On Fri, 2023-10-20 at 09:40 +0900, Koichi Murase wrote:
> To read a global variable, you can repeat `unset -v' until you reach
> the global variable in a command substitution and return the result
> through stdout. Since it is performed in a subshell, it is not
> destructive in the main-shell environment (If you don't like fork, I
> don't know the other non-destructive way). There is a case that this
> approach doesn't work: If any local variable of the same name in the
> function call stack has a readonly attribute, it cannot unset the
> local variable, so it is impossible to access the global variable
> anyway.
> If we assume that all the local variables of the same name are
> not readonly, one can detect the global variable by setting `declare
> -g -r var' in advance. When `unset -v' fails, it is expected to be
> the
> global variable.
Neat.
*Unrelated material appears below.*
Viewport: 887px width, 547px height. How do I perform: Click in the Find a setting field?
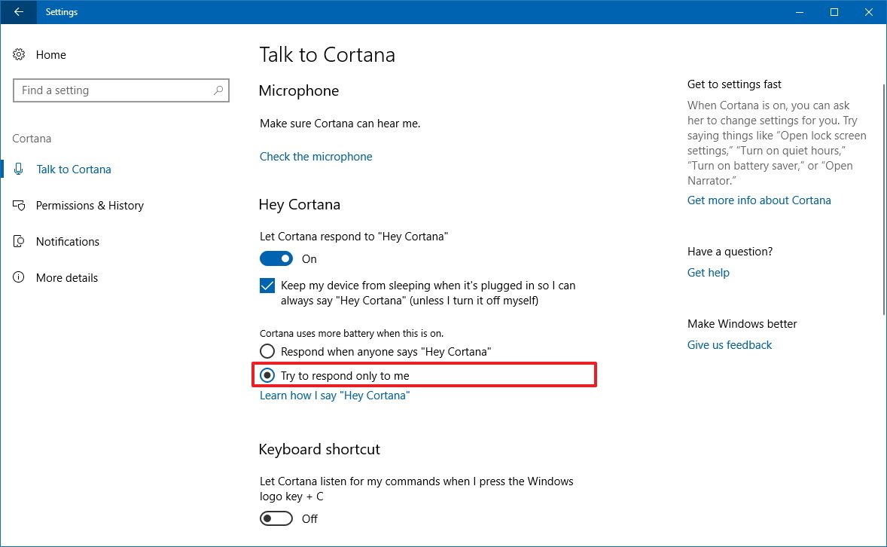coord(113,90)
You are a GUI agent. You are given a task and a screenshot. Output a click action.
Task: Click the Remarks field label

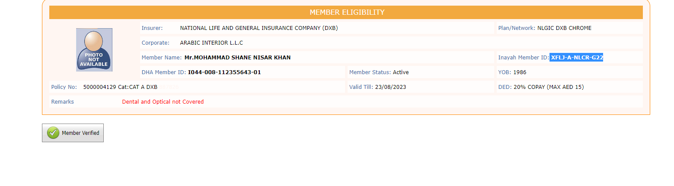pos(62,102)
And one could check before hand whether it is readonly already
and fail then.
> This is implemented in the following function:
>
> https://github.com/akinomyoga/ble.sh/blob/742cf2cce6792a9460d38e92f715beb9870a6ff3/src/util.sh#L3031-L3151
> You can use `ble/util/print-global-definitions varname' from inside a
> function to get the declaration of the variable. If you want to copy
> it to the current scope, you may simply run eval
> "$(ble/util/print-global-definitions varname)".
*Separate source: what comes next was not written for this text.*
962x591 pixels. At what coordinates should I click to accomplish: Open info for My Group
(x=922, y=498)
Won't this fail if the value would end in newlines?
> > 2) Or at least find out, whether in a function, the variable is
> > actually from the global scope or not.
>
> In a subshell, you can set the readonly attribute to the currently
> visible variable and try to override it in a child function call. It
> fails if the variable is a global variable because a global readonly
> variable is not allowed to be hidden even by a local variable.
So that again requires, that the variable isn't already readonly?!
> It
> succeeds if the variable is local because a local readonly variable
> is
> allowed to be hidden by another local variable declared in a child
> function call.
Ah I see. That I didn't know.
Thanks :-)
Chris.